As with CA, we have scalings type 1, 2 and 3. There are 2 differences with CA:

  • For the sites, we have 3 types of scores: the predicted sites scores \(Z\) (LC scores), computed from the regression, the “observed” sites scores \(U\) computed from the observed data matrix, and the weighted averages \(U^\star\) (WA scores), computed from the species scores.
  • There are also scalings for the correlations of the explanatory variables with the axes.
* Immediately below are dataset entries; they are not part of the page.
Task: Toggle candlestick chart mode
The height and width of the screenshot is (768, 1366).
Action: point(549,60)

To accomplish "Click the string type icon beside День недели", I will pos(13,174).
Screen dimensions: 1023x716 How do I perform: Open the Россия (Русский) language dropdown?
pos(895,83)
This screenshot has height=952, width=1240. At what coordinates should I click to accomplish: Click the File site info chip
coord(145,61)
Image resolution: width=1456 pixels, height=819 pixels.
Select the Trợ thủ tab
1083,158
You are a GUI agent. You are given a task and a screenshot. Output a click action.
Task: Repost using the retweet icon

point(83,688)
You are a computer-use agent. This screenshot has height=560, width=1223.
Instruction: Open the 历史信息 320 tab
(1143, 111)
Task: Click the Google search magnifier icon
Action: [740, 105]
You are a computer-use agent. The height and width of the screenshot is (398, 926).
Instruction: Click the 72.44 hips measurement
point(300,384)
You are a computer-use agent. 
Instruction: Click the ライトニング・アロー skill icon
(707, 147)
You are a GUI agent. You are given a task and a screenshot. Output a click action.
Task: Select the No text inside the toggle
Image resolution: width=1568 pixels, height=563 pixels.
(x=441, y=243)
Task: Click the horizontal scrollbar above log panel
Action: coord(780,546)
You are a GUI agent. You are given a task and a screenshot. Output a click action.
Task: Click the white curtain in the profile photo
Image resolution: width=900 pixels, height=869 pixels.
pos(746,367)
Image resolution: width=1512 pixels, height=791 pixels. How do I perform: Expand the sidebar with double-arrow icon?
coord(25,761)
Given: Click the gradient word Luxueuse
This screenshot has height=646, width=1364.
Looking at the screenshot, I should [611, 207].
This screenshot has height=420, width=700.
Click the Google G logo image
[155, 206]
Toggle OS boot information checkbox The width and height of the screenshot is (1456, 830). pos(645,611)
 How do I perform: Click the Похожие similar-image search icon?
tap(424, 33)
Scaling type 1 (\(\alpha = 1\))

  • WA scores for rows (sites): \(U^\star = U \Lambda^{1/2}\) (ls)
  • LC scores for rows (sites): \(Z_1 = D_r^{-1/2} \hat{P_0} V_0\) (li)
  • Columns (species) scores: \(V = D_c^{-1/2} V_0\) (c1)
  • Variables scores: \(BS_1 = E_{stand}^\top D_r Z_{stand} \Lambda^{1/2}\)

Scaling type 2 (\(\alpha = 0\))

  • WA scores for rows (sites): \(U = D_r^{-1/2} U_0\) (not computed by ade4: sort of ls1, but variance not normed to one)
  • LC scores for rows (sites): \(Z_2 = D_r^{-1/2}\hat{P_0} V_0 \Lambda^{-1/2}\) (l1)
  • Columns (species) scores: \(V^\star = V \Lambda^{1/2}\) (co)
  • Variables scores: \(BS_2 = E_{stand}^\top D_r Z_{stand}\)

Scaling type 3 (\(\alpha = 1/2\))

  • WA scores for rows (sites): \(\hat{S}_3 = U \Lambda^{1/4}\)
  • LC scores for rows (sites): \(Z_3 = D_r^{-1/2}\hat{P_0} V_0 \Lambda^{-1/4}\)
  • Columns (species) scores: \(S_3 = V \Lambda^{1/4}\)
  • Variables scores: \(BS_3 = E_{stand}' D_r Z_{stand}\Lambda^{1/4}\)

\(V^\star\) (columns/species) and \(U^\star\) (rows/sites) correspond to weighted averagings, and cab be computed from \(U\) (rows/sites) (resp. \(V\) (columns/species)). See Equation 1 and Equation 2 below.

How to find the fa (i.e. correlation coefficients for each environmental variable in the multivariate space)??

Let’s compute CCA with ade4 to compare results.

ca <- dudi.coa(Y, 
               nf = c-1, 
               scannf = FALSE)
cca <- pcaiv(dudi = ca, 
             df = E,
             scannf = FALSE,
             nf = neig)

lambda[1:neig]/cca$eig # Eigenvalues are the same as computed manually
[1] 1 1 1 1 1 1

Pre-computations

The scores for the explanatory variables are computed from matrix \(Z_{stand}\): so we first need to standardize \(Z\) into \(Z_{stand}\) (the computation can involve \(Z_1\), \(Z_2\) or \(Z_3\) (defined below) and give the same result).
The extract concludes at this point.